▶ _WORK INSTRUCTIONS_:
1. According to the restated certificate of incorporation, on what date was the corporation's original Certificate of Incorporation filed with the Secretary of State?
2. In the restated certificate of incorporation, swap "Delaware" for "Nevada" and write out the stretch from "EX-3.02 3 d895458dex302.htm" through "State of Delaware)" with that change.
3. Decide whether each statement agrees with the restated certificate of incorporation, and support each answer with the deciding words from it: (a) The original Certificate of Incorporation was filed on May 13, 2015. (b) The stockholders gave their approval at a meeting. (c) The Restated Certificate of Incorporation is attached as Exhibit "B".

▶ _SOURCE PASSAGE_:
↓↓↓
EX-3.02 3 d895458dex302.htm EX-3.02 EX-3.02

Exhibit 3.02

ADESTO TECHNOLOGIES CORPORATION

RESTATED CERTIFICATE OF INCORPORATION

(Pursuant to Sections 242 and 245 of the

General Corporation Law of the State of Delaware)

Adesto Technologies Corporation, a Delaware corporation, hereby certifies that:

1. The name of this corporation is Adesto Technologies Corporation. The date of filing its original Certificate of Incorporation with the Secretary of State was on May 13, 2015.

2. The Restated Certificate of Incorporation of this corporation attached hereto as Exhibit “A”, which is incorporated herein by this reference, and which restates, integrates and further amends the provisions of the Certificate of Incorporation of this corporation as previously amended or supplemented, has been duly adopted by this corporation’s Board of Directors, and by this corporation’s stockholders in accordance with Sections 242 and 245 of the Delaware General Corporation Law, with the approval of this corporation’s stockholders having been given by written consent without a meeting in accordance with Section 228 of the Delaware General Corporation Law.
↑↑↑
▶ _SUPPLIED INFORMATION_:
↓↓↓
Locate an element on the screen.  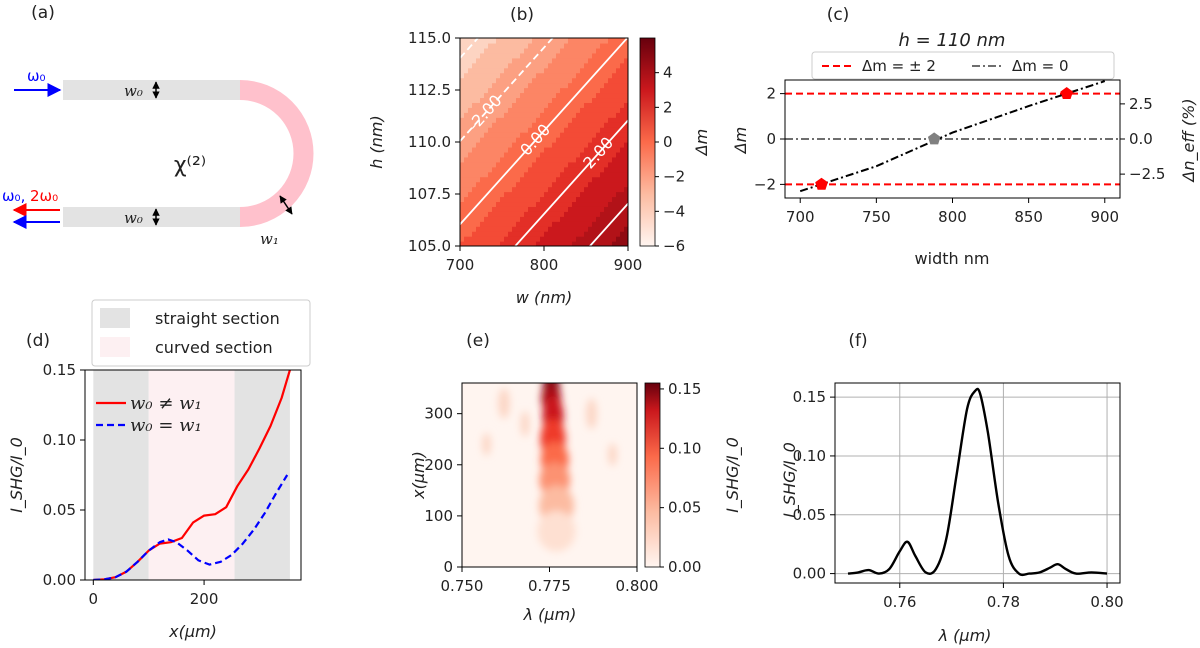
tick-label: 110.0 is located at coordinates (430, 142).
↑↑↑
↓↓↓
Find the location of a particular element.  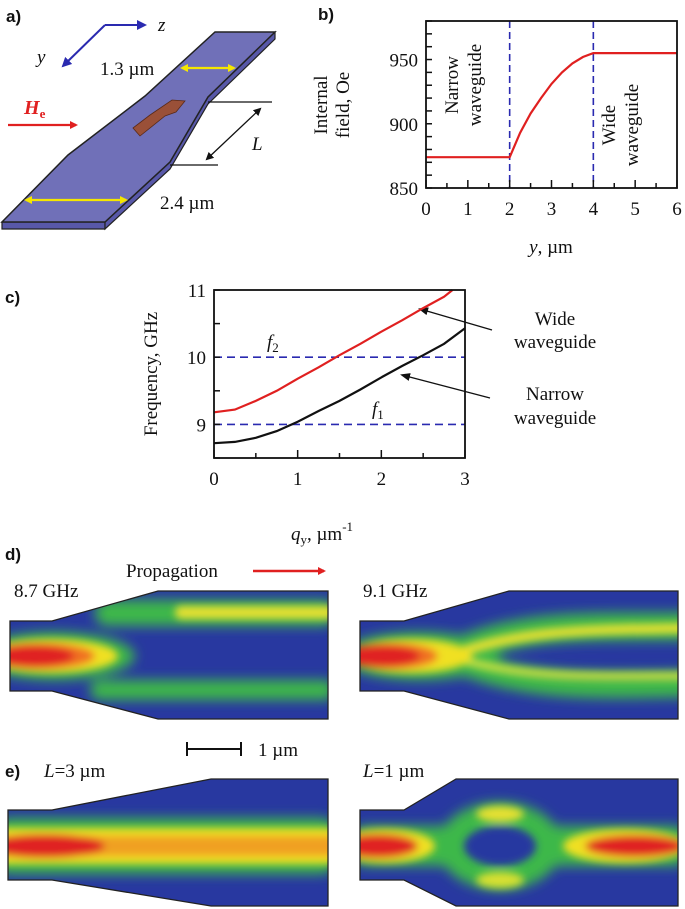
↑↑↑
▶ _ANSWERS IN ORDER_:
1. May 13, 2015.

2.
EX-3.02 3 d895458dex302.htm EX-3.02 EX-3.02

Exhibit 3.02

ADESTO TECHNOLOGIES CORPORATION

RESTATED CERTIFICATE OF INCORPORATION

(Pursuant to Sections 242 and 245 of the

General Corporation Law of the State of Nevada)

3.
(a) Yes: "The date of filing its original Certificate of Incorporation with the Secretary of State was on May 13, 2015."
(b) No: "with the approval of this corporation’s stockholders having been given by written consent without a meeting"
(c) No: "attached hereto as Exhibit “A”"